▶ **WORK TO COMPLETE**: Turn everything from the start of the items down to the line containing "(x=597, y=344)" into a two-column CSV with columns named text and answer, one row per item. Put each field in quotes, replace line breaks with spaces, and leave the pictures out.

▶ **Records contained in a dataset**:

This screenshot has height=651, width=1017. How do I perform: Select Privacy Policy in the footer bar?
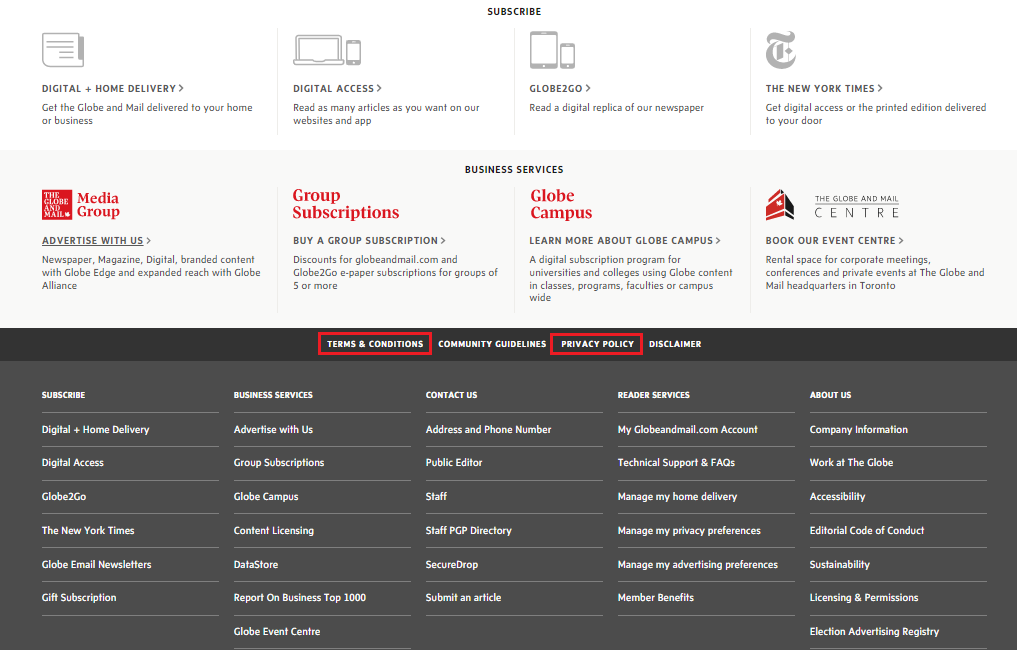(x=597, y=344)
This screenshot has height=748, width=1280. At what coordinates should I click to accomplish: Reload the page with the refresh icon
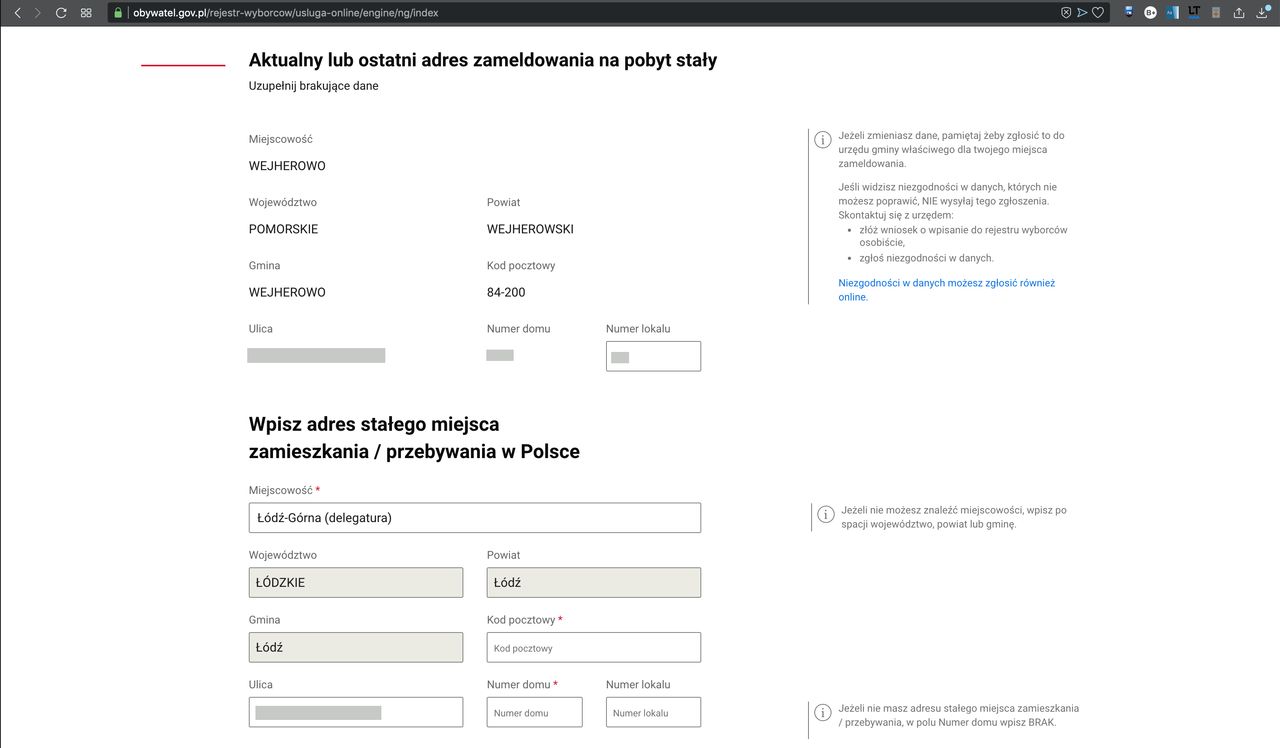61,13
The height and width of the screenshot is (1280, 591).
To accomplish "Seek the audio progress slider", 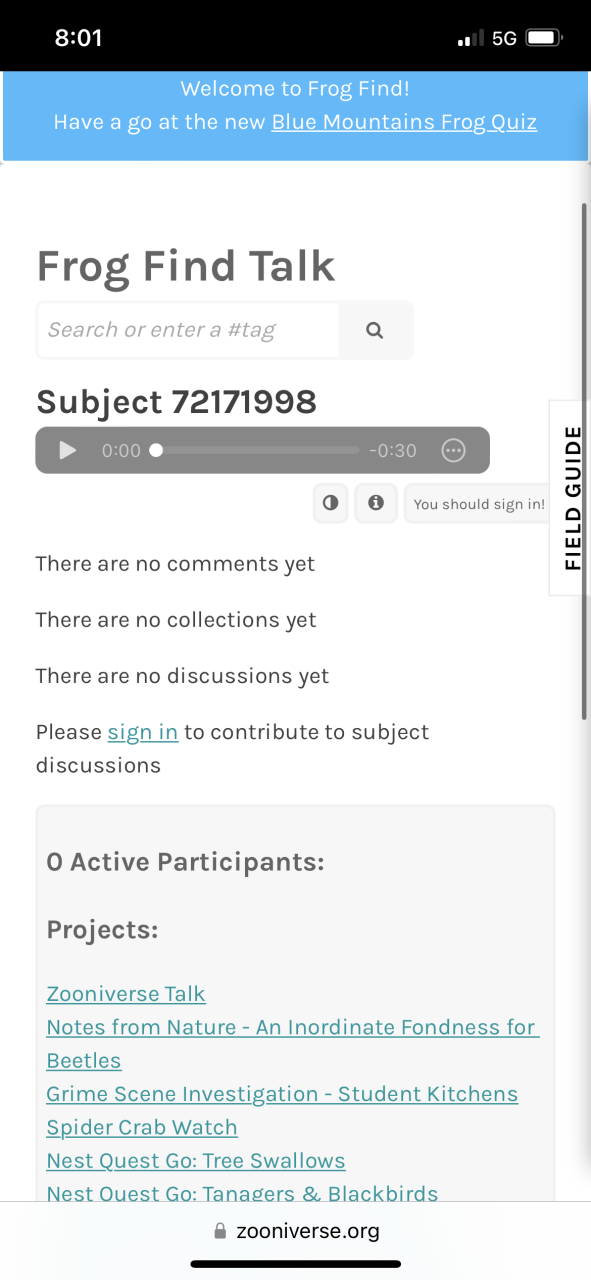I will pyautogui.click(x=254, y=451).
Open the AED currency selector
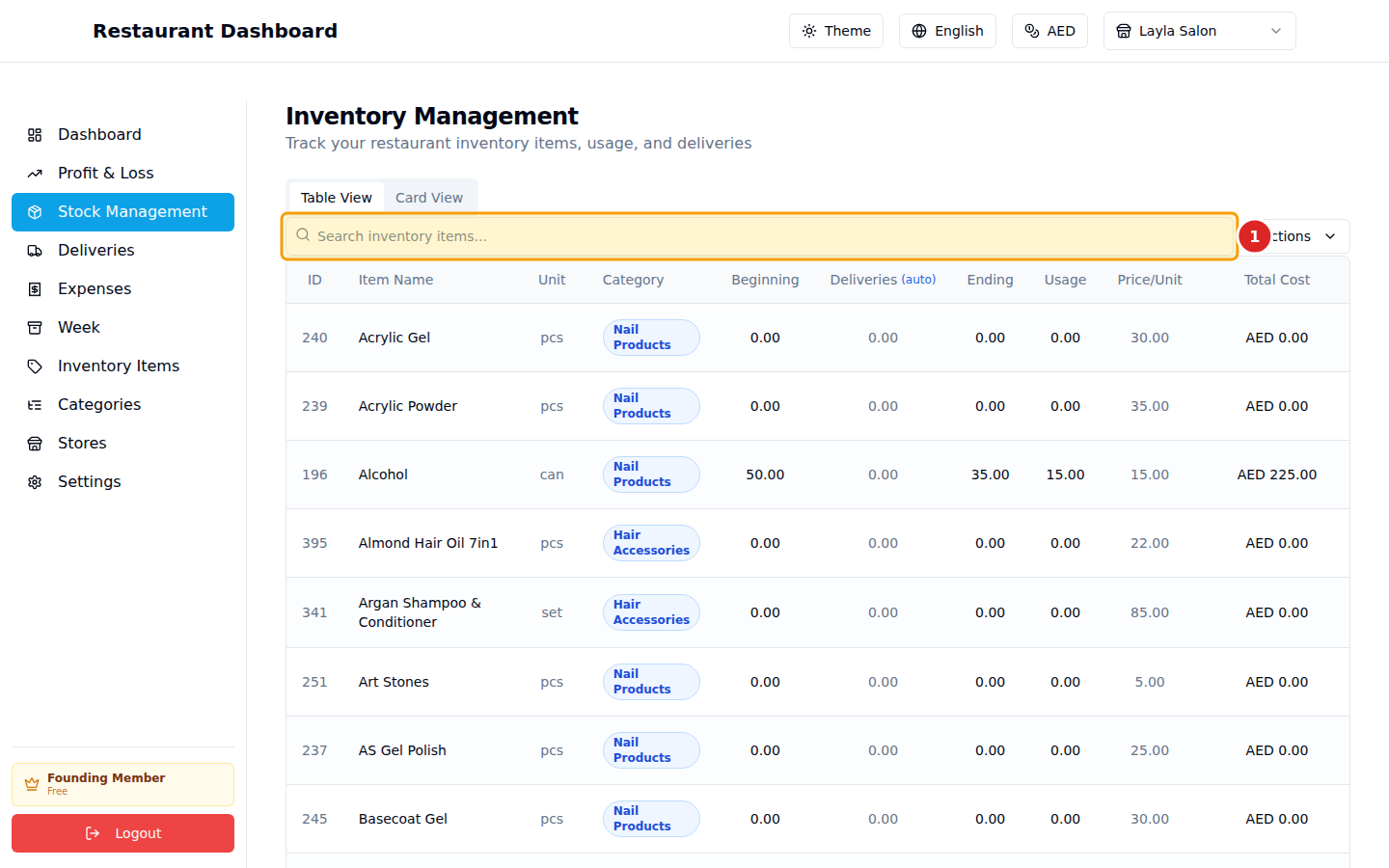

▶ **REPLY TO THE EXERCISE**:
text,answer
"This screenshot has height=651, width=1017. How do I perform: Select Privacy Policy in the footer bar?","(x=597, y=344)"